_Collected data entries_
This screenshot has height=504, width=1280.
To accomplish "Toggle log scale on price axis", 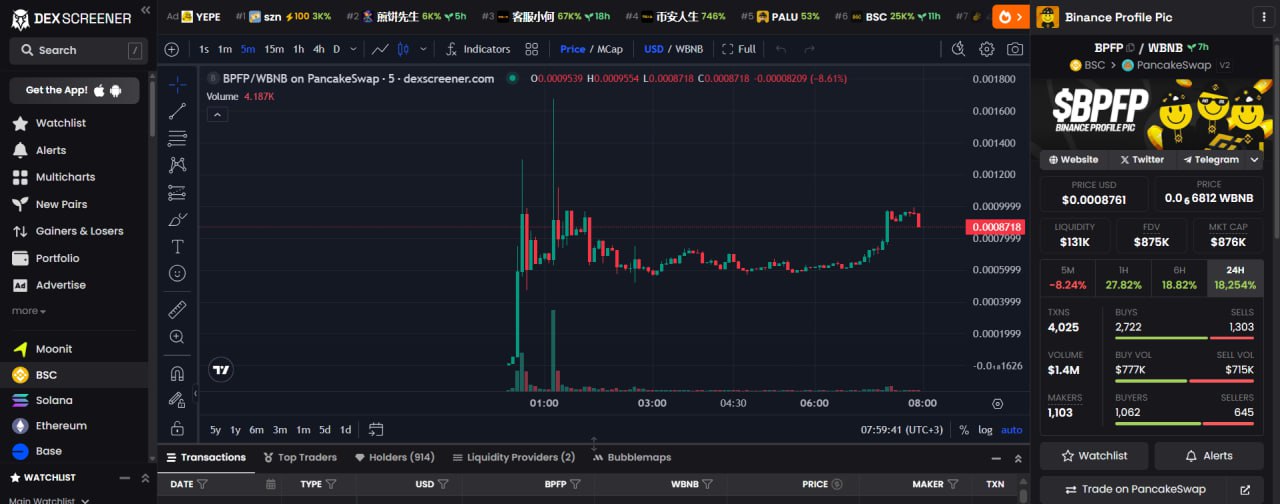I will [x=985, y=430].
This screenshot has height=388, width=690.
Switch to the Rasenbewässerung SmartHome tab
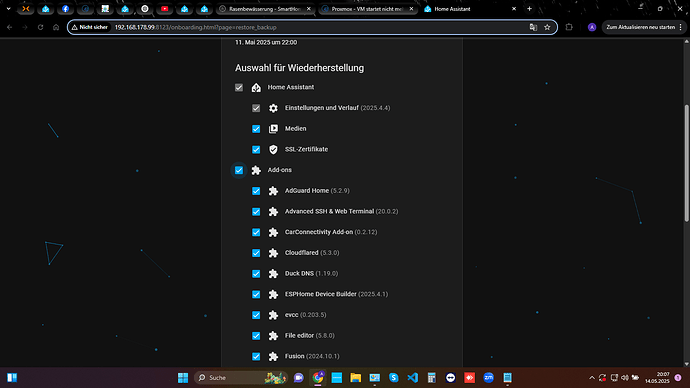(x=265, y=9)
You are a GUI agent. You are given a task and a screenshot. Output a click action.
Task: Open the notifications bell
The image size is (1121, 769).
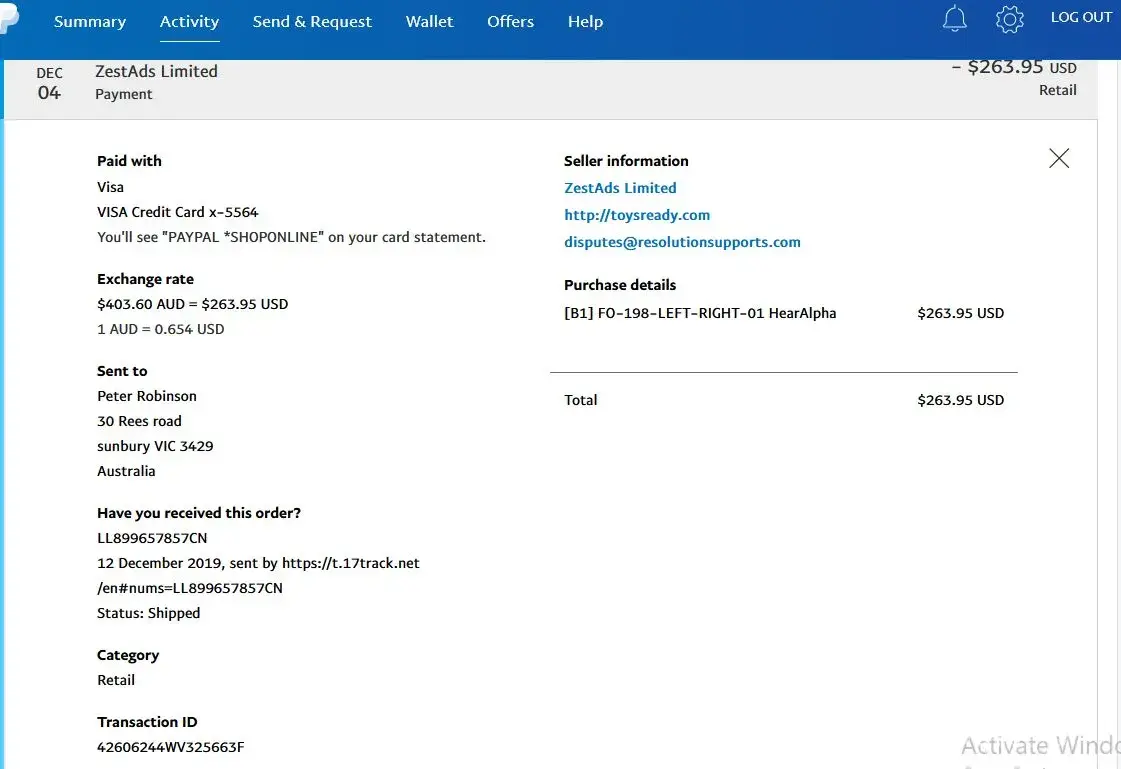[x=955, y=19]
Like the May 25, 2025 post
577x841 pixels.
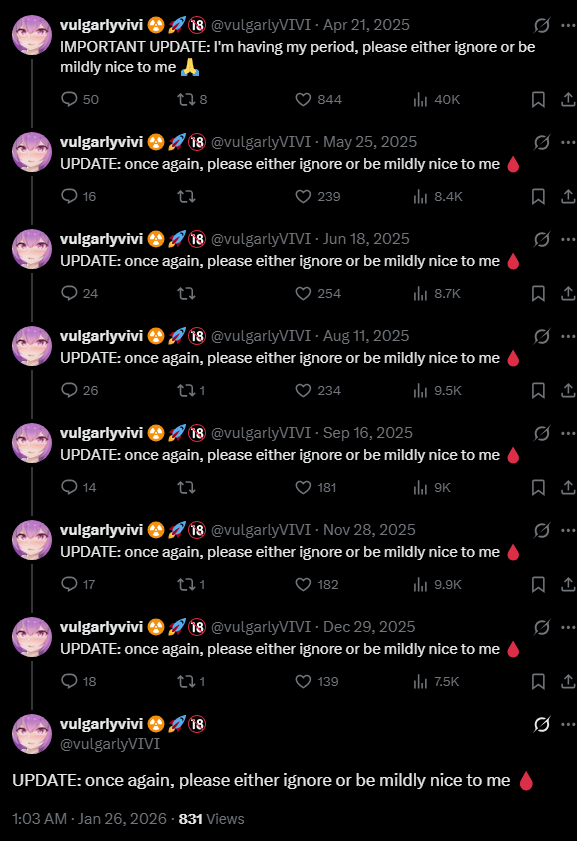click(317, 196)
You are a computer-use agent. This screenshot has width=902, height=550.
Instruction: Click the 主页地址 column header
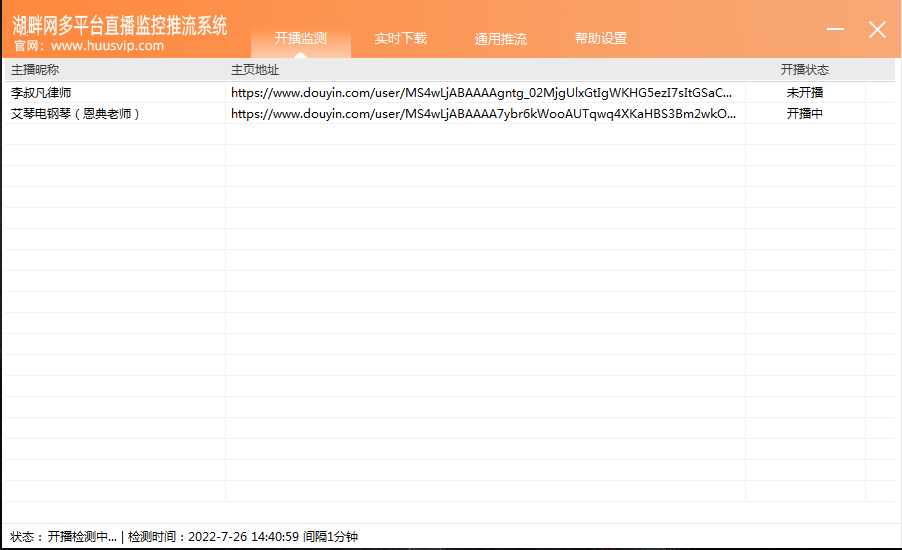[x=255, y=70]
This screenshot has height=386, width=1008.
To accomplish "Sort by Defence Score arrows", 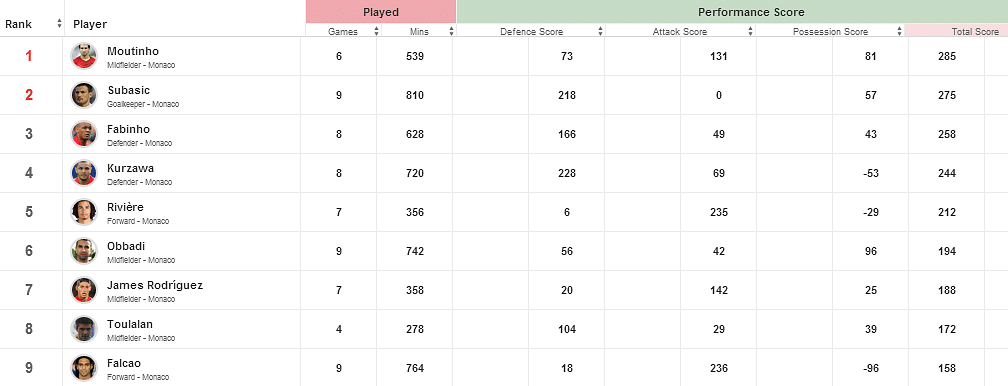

_Your assignment_
The answer must consist of every line from the entries above that contains "width".

_Output for this task_
This screenshot has height=504, width=1280.
This screenshot has height=388, width=690.
You are a computer-use agent. This screenshot has width=902, height=550.
This screenshot has height=386, width=1008.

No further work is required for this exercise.